Activity:
Nothing outside the range is to be copied. From the entries below, reproduce exactly the lines starting at the one with "The image size is (666, 301)." and ending at the one with "The height and width of the screenshot is (508, 655).", without pictures.

### Record excerpts

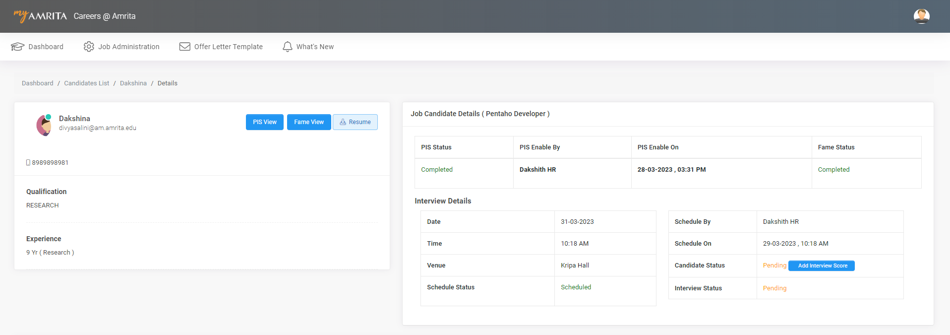Screen dimensions: 950x335
Task: Click the Job Administration gear icon
Action: click(89, 47)
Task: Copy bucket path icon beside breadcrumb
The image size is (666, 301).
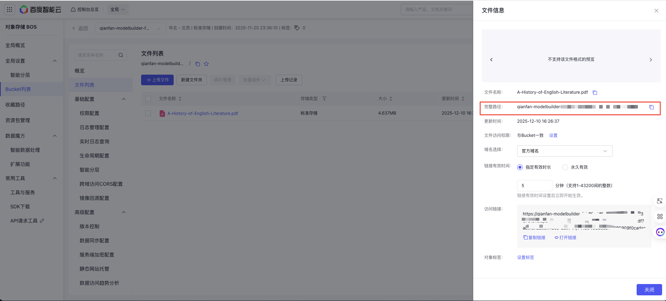Action: pyautogui.click(x=198, y=64)
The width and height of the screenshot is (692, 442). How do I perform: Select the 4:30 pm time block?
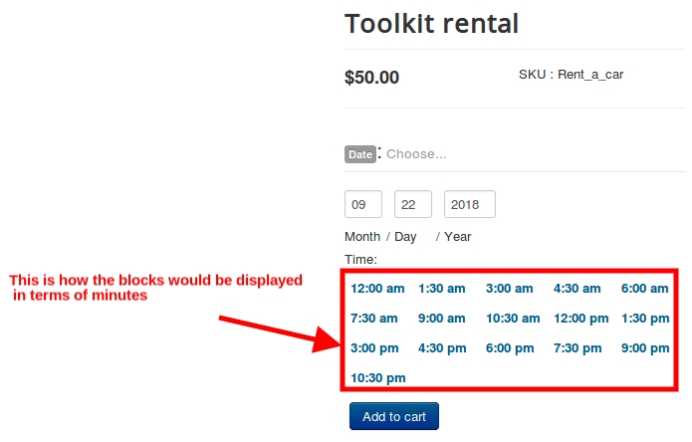coord(442,348)
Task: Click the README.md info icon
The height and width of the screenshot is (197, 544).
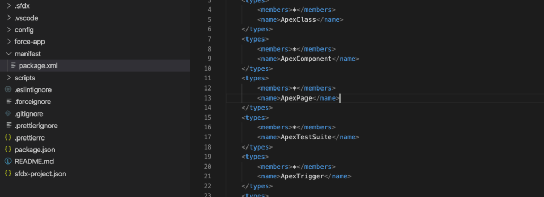Action: [8, 161]
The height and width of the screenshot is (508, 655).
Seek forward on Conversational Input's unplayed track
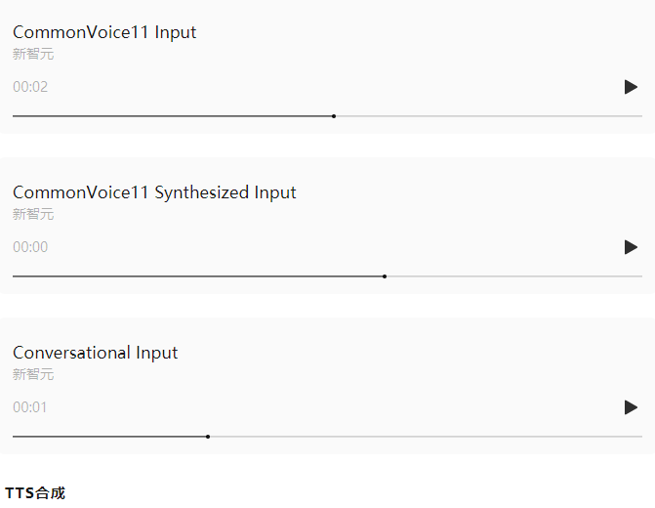(x=427, y=437)
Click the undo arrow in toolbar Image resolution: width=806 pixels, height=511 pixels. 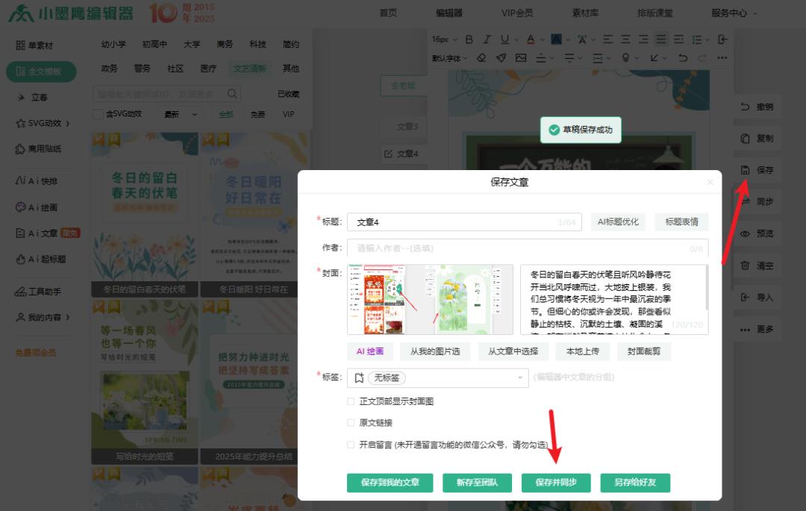pyautogui.click(x=682, y=58)

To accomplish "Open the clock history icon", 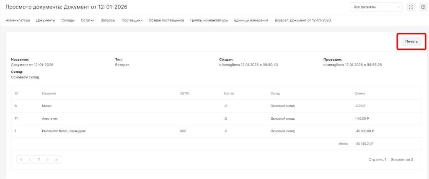I will [x=423, y=7].
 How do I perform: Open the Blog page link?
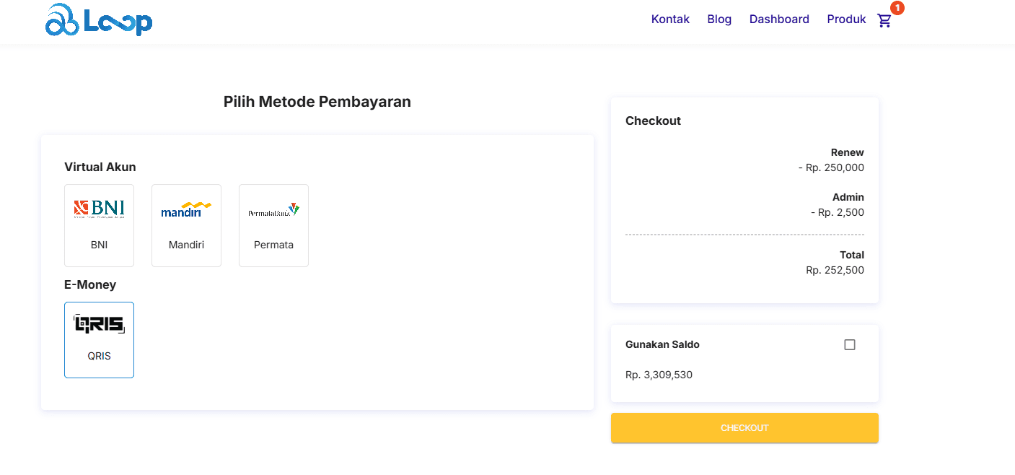(x=719, y=19)
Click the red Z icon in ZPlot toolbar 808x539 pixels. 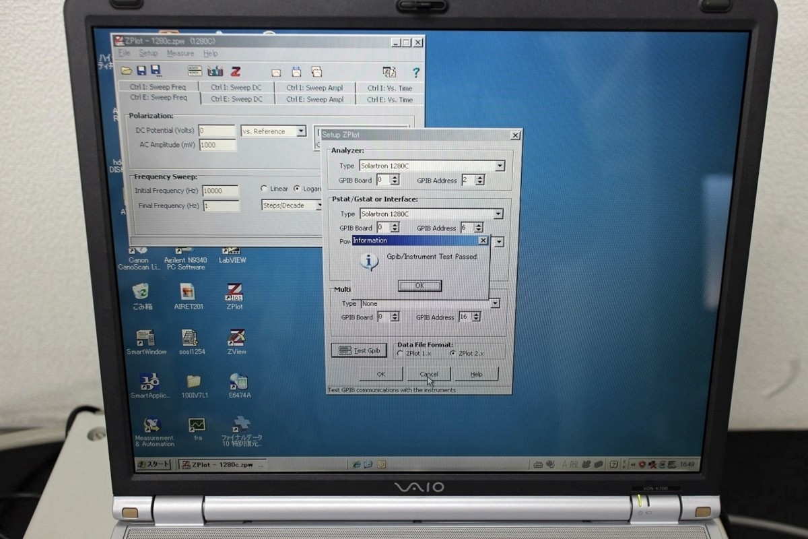[x=236, y=71]
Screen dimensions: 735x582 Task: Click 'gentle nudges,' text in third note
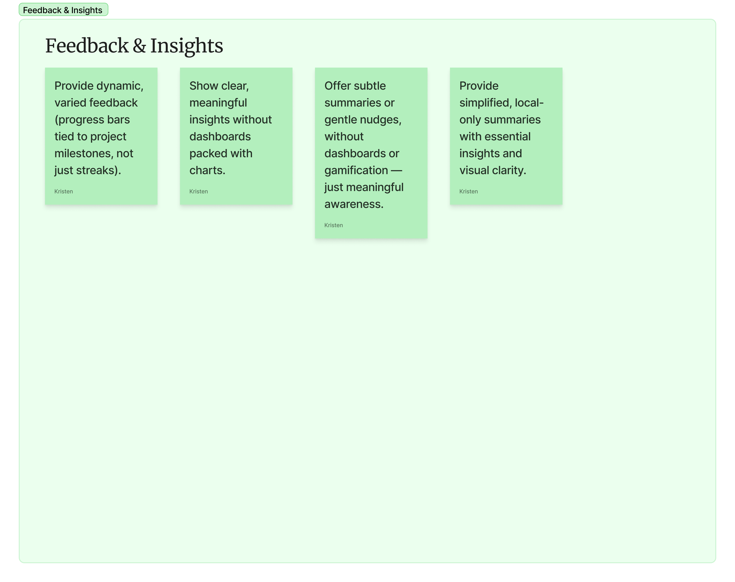pyautogui.click(x=363, y=120)
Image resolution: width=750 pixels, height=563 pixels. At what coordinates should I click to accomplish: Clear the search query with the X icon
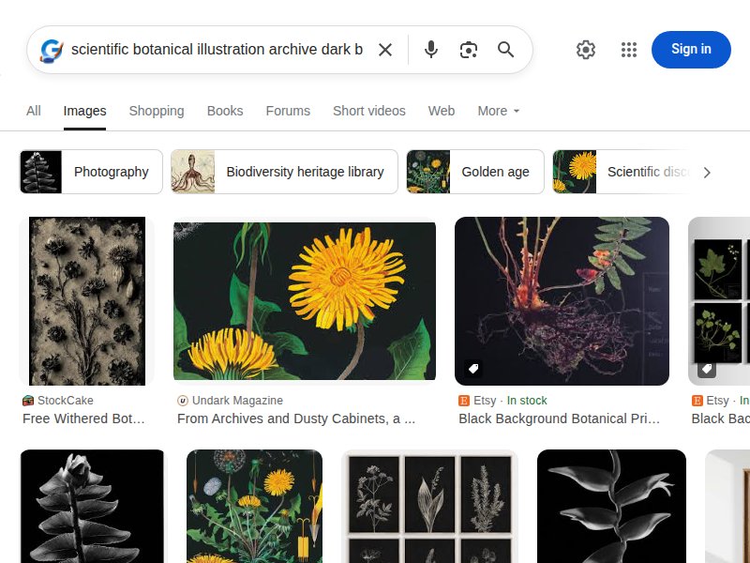point(385,50)
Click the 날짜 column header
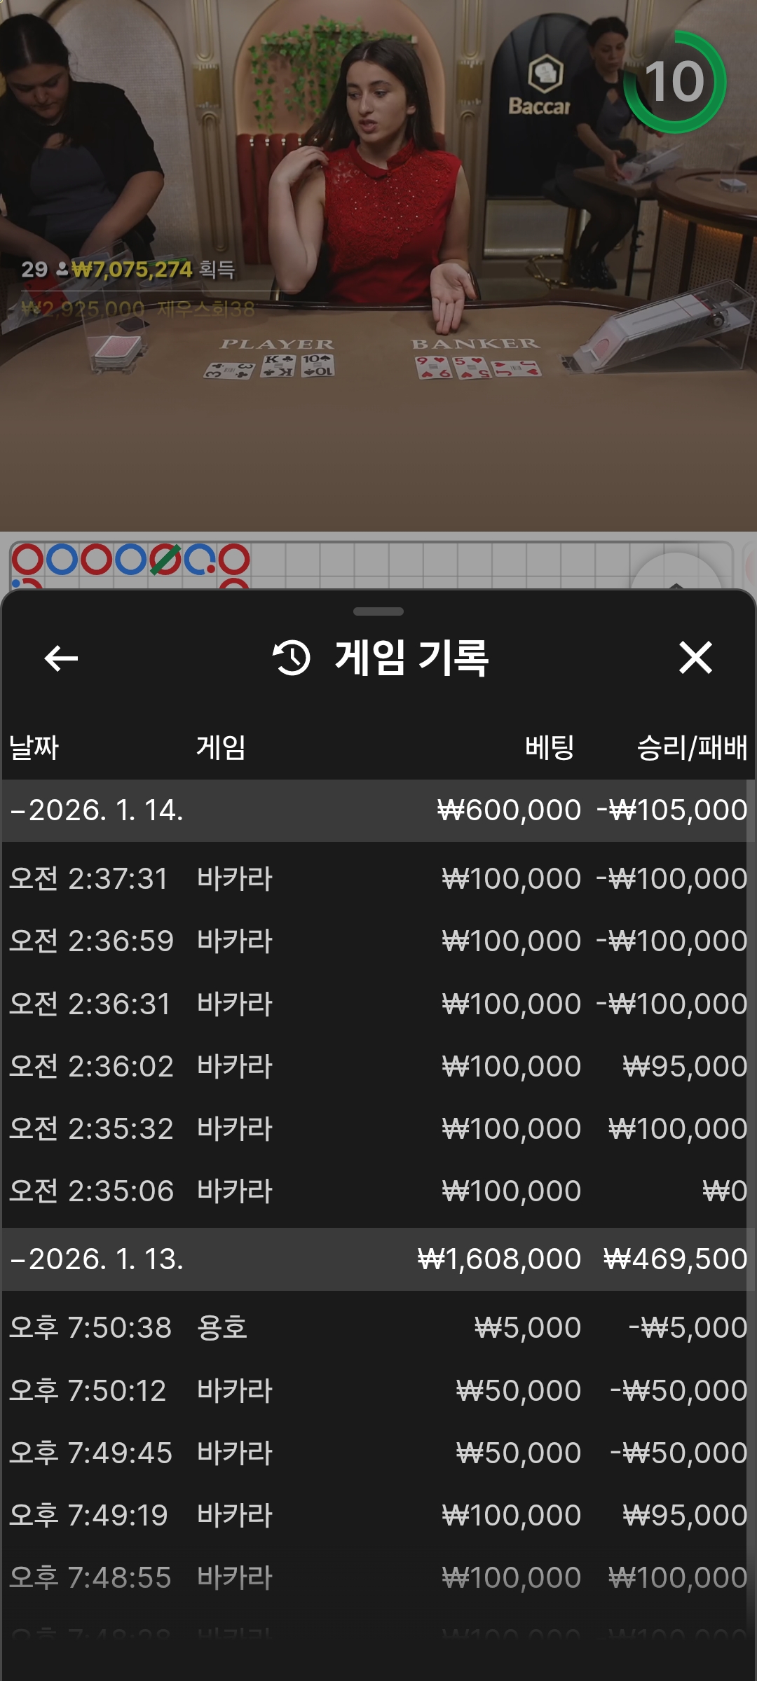Image resolution: width=757 pixels, height=1681 pixels. pos(34,747)
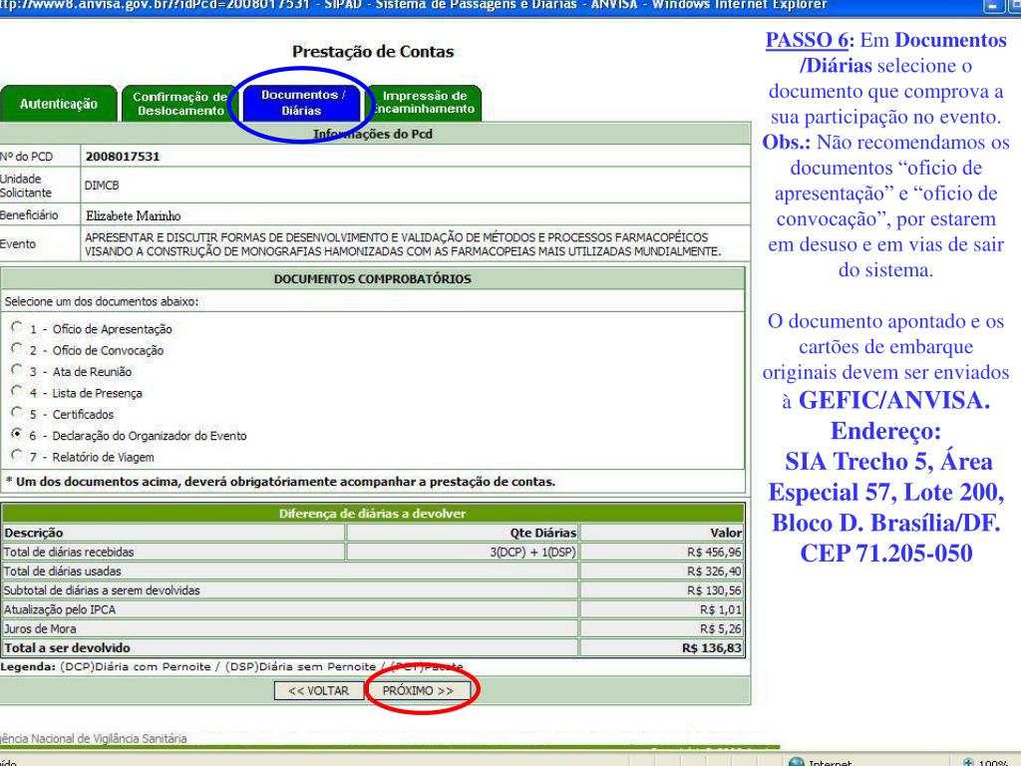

######

Exercise output:
The image size is (666, 301).
Action: pyautogui.click(x=198, y=64)
The width and height of the screenshot is (692, 442). How do I perform: Select the 4:30 pm time block?
coord(442,348)
Task: Click the README.md info icon
The height and width of the screenshot is (197, 544).
Action: [8, 161]
The height and width of the screenshot is (508, 655).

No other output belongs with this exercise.